▶ **TASK ITEM**
Repeat the stretch of entries below from the line with "HEADWEAR (46, 2037)" through the line with "フリーウォーターズ (56, 1696)". Include both ends and add nothing.

▶ **THE INPUT**
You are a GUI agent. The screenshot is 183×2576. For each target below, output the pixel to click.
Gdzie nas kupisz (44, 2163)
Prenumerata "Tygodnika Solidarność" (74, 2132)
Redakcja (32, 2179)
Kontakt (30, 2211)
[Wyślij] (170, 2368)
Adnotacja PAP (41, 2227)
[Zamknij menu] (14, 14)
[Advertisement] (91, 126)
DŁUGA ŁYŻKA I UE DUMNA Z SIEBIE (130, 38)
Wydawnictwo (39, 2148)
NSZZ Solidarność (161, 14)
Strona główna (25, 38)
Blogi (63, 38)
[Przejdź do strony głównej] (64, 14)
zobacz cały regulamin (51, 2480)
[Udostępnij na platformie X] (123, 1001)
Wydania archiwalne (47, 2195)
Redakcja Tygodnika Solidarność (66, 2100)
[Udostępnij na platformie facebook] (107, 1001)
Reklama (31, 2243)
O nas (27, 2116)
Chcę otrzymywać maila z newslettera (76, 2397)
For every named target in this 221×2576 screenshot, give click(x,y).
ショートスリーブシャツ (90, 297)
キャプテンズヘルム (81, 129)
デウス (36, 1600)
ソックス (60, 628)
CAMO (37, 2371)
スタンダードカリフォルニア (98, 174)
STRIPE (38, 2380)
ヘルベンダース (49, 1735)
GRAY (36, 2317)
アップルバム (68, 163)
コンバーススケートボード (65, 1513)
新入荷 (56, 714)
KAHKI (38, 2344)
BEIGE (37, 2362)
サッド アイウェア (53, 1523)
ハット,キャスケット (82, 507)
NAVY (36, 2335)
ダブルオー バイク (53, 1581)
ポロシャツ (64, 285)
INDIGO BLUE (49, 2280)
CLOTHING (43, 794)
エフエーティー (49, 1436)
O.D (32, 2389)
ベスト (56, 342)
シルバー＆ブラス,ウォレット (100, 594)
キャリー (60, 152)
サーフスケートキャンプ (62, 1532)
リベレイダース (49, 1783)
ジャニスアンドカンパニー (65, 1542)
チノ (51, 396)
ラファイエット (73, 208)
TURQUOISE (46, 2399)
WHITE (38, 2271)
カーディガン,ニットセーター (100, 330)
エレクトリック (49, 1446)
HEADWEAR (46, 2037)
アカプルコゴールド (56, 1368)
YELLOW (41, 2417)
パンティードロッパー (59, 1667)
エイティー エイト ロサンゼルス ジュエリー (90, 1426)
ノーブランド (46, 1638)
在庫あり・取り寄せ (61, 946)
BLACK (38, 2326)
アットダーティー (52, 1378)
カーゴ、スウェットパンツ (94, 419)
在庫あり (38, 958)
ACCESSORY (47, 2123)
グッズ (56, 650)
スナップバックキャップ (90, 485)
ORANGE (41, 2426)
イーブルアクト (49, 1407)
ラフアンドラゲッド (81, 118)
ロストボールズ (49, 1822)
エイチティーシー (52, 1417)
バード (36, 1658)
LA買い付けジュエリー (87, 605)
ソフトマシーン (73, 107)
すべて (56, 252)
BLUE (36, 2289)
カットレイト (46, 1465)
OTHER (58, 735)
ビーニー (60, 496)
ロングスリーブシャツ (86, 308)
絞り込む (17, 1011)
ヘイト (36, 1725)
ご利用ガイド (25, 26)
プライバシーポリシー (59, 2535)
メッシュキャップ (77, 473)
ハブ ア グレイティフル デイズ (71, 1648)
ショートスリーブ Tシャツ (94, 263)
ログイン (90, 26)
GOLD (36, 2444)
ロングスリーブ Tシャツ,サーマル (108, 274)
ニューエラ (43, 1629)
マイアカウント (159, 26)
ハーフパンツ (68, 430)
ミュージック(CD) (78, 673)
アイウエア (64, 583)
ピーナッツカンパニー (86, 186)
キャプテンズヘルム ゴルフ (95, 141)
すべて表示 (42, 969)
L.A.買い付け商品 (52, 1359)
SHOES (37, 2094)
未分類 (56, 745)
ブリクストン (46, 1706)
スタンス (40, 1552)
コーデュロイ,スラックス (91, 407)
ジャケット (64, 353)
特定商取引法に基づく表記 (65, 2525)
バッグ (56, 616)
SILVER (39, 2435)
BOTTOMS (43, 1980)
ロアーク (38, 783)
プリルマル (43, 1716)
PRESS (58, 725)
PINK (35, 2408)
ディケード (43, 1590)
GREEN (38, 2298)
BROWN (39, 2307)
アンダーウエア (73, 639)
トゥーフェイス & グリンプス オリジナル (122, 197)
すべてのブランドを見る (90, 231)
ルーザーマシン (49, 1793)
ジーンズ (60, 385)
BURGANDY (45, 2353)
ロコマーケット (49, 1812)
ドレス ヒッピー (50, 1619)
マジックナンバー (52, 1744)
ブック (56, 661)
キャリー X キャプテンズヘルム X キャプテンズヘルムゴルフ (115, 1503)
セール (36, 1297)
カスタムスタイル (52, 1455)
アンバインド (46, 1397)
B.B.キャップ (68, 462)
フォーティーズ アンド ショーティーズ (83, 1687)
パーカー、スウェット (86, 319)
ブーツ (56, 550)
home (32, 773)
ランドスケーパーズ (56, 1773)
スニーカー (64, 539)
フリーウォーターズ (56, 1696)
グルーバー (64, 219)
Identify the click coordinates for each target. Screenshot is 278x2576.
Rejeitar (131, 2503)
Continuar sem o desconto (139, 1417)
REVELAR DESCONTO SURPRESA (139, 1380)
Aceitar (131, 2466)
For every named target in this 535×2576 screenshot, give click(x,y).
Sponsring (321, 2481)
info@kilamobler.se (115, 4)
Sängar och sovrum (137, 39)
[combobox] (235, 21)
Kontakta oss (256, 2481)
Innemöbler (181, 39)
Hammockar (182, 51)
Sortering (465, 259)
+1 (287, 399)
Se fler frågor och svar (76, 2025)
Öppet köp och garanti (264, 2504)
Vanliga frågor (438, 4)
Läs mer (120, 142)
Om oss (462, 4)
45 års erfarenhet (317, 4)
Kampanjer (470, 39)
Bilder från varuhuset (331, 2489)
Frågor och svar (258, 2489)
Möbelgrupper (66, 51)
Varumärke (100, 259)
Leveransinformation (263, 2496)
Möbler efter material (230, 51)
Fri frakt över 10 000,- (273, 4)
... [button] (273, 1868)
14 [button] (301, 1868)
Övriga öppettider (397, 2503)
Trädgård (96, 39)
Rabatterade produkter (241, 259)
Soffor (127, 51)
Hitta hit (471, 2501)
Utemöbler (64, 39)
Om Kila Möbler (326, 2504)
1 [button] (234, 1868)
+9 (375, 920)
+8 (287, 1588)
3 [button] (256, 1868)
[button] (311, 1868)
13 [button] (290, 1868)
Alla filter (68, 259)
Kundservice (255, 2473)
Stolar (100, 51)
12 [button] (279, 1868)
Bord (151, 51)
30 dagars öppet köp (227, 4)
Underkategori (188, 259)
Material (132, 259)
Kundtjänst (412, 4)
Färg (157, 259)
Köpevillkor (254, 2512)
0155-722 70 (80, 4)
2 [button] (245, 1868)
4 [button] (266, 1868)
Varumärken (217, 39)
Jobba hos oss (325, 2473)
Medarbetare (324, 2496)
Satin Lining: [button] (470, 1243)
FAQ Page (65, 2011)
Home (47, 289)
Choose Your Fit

▶ **RESULT OF THE TASK**
HEADWEAR (46, 2037)
アカプルコゴールド (56, 1368)
YELLOW (41, 2417)
パンティードロッパー (59, 1667)
エイティー エイト ロサンゼルス ジュエリー (90, 1426)
ノーブランド (46, 1638)
在庫あり・取り寄せ (61, 946)
BLACK (38, 2326)
アットダーティー (52, 1378)
カーゴ、スウェットパンツ (94, 419)
在庫あり (38, 958)
ACCESSORY (47, 2123)
グッズ (56, 650)
スナップバックキャップ (90, 485)
ORANGE (41, 2426)
イーブルアクト (49, 1407)
ラフアンドラゲッド (81, 118)
ロストボールズ (49, 1822)
エイチティーシー (52, 1417)
バード (36, 1658)
LA買い付けジュエリー (87, 605)
ソフトマシーン (73, 107)
すべて (56, 252)
BLUE (36, 2289)
カットレイト (46, 1465)
OTHER (58, 735)
ビーニー (60, 496)
ロングスリーブシャツ (86, 308)
絞り込む (17, 1011)
ヘイト (36, 1725)
ご利用ガイド (25, 26)
プライバシーポリシー (59, 2535)
メッシュキャップ (77, 473)
ハブ ア グレイティフル デイズ (71, 1648)
ショートスリーブ Tシャツ (94, 263)
ログイン (90, 26)
GOLD (36, 2444)
ロングスリーブ Tシャツ,サーマル (108, 274)
ニューエラ (43, 1629)
マイアカウント (159, 26)
ハーフパンツ (68, 430)
ミュージック(CD) (78, 673)
アイウエア (64, 583)
ピーナッツカンパニー (86, 186)
キャプテンズヘルム ゴルフ (95, 141)
すべて表示 (42, 969)
L.A.買い付け商品 (52, 1359)
SHOES (37, 2094)
未分類 (56, 745)
ブリクストン (46, 1706)
スタンス (40, 1552)
コーデュロイ,スラックス (91, 407)
ジャケット (64, 353)
特定商取引法に基づく表記 (65, 2525)
バッグ (56, 616)
SILVER (39, 2435)
BOTTOMS (43, 1980)
ロアーク (38, 783)
プリルマル (43, 1716)
PRESS (58, 725)
PINK (35, 2408)
ディケード (43, 1590)
GREEN (38, 2298)
BROWN (39, 2307)
アンダーウエア (73, 639)
トゥーフェイス & グリンプス オリジナル (122, 197)
すべてのブランドを見る (90, 231)
ルーザーマシン (49, 1793)
ジーンズ (60, 385)
BURGANDY (45, 2353)
ロコマーケット (49, 1812)
ドレス ヒッピー (50, 1619)
マジックナンバー (52, 1744)
ブック (56, 661)
キャリー X キャプテンズヘルム X キャプテンズヘルムゴルフ (115, 1503)
セール (36, 1297)
カスタムスタイル (52, 1455)
アンバインド (46, 1397)
B.B.キャップ (68, 462)
フォーティーズ アンド ショーティーズ (83, 1687)
パーカー、スウェット (86, 319)
ブーツ (56, 550)
home (32, 773)
ランドスケーパーズ (56, 1773)
スニーカー (64, 539)
フリーウォーターズ (56, 1696)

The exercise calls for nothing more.